ILLINOIS APPELLATE COURT — FIRST DISTRICT (1ST DIVISION) JUDGMENT AFFIRMED.


OPINION FILED DECEMBER 14, 1981.

CAROLYN SUE LEMARBE, ADM'R OF THE ESTATE OF JAMES G. LEMARBE, DECEASED, PLAINTIFF-APPELLANT,

v.

DOW CHEMICAL COMPANY ET AL., DEFENDANTS-APPELLEES.

APPEAL from the Circuit Court of Cook County; the Hon. CHARLES J. DURHAM, Judge, presiding.

JUSTICE O'CONNOR DELIVERED THE OPINION OF THE COURT:

This is a wrongful death action based on strict tort liability brought by plaintiff, Carolyn Sue LeMarbe, administrator of the estate of her deceased husband, James G. LeMarbe, against defendants, Dow Chemical Company (Dow) and Thompson-Hayward Chemical Company (Thompson-Hayward). A jury found for defendants and judgment was entered for them on the verdict. Plaintiff appeals, presenting two issues: (1) whether questions asked of expert witnesses unreasonably called decedent's conduct into question, and (2) whether the trial court erred in not giving to the jury certain of plaintiff's instructions.

Dow manufactured a chemical with the trademark Chlorothene VG. This chemical was primarily used as a degreaser, cleaning grease off metal. It was distributed by Thompson-Hayward to industrial users. Deceased's employer, the General Electric Company, purchased this chemical for use in its plant in Chicago Heights.

In her amended complaint, plaintiff alleged that the chemical was defective and unreasonably dangerous because it did not contain adequate and accurate warnings of the danger in its use and of the toxic properties which could cause injury or death.

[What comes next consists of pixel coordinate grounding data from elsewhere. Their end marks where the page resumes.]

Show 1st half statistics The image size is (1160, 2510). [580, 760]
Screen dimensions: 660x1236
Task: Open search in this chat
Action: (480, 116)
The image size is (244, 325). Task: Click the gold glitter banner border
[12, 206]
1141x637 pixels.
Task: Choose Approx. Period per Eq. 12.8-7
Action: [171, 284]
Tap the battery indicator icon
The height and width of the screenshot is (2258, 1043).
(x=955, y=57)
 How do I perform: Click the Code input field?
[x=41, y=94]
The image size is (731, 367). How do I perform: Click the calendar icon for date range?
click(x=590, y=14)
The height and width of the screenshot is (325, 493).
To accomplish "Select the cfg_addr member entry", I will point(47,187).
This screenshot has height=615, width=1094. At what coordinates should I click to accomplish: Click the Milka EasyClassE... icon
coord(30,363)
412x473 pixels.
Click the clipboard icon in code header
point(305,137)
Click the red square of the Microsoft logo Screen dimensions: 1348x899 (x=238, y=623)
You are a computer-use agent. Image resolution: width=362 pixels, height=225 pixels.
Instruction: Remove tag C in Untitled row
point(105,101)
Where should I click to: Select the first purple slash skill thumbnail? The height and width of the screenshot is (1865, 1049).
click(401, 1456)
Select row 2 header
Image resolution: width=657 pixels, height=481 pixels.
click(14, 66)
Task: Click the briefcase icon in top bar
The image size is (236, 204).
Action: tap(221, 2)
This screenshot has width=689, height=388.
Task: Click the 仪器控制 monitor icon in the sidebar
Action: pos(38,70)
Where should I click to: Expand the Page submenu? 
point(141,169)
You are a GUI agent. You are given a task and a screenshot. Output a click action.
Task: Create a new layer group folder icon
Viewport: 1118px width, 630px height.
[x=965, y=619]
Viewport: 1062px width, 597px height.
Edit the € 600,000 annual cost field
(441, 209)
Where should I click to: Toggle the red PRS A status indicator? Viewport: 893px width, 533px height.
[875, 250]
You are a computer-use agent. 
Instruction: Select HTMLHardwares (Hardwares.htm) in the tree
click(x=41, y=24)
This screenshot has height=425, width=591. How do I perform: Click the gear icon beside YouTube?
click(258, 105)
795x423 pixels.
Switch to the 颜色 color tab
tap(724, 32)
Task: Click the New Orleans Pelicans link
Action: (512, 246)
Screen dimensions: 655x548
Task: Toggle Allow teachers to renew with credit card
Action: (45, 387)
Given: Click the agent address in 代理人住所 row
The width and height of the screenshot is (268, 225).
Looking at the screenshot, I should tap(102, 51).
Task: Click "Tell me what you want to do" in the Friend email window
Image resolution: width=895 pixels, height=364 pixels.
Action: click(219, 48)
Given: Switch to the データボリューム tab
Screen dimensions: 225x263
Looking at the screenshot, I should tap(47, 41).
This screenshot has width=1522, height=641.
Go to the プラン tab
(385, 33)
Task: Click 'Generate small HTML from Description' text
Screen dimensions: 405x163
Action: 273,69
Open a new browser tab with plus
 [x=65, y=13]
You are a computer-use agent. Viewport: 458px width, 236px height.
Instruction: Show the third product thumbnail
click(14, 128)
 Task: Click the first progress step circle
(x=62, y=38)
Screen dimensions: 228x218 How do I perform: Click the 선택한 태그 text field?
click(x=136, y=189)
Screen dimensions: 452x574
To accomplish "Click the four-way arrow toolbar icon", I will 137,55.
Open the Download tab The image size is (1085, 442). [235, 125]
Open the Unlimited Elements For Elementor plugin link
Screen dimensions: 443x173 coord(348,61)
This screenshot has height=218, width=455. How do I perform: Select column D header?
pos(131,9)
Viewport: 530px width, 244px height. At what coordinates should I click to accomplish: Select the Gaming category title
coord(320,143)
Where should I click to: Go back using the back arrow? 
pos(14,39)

Chlorothene VG is a chemical solvent. It is a highly volatile product; it evaporates easily and creates fumes which are heavier than air. When breathed, these fumes can cause dizziness and lightheadedness (Chlorothene VG had once been used as an anesthetic agent), unconsciousness and, after a period of time, a comatose condition and death. The fumes could also cause the heartbeat to be irregular, increasing the risk of death from atrial fibrillation.

In the industrial setting, Chlorothene VG was generally used in vapor degreasing operations, requiring the application of heat to vaporize the solvent. Metal passing through this vapor would be cleaned of grease and other foreign particles. Metal immersed in the solvent would also be cleaned. This process involved no heat.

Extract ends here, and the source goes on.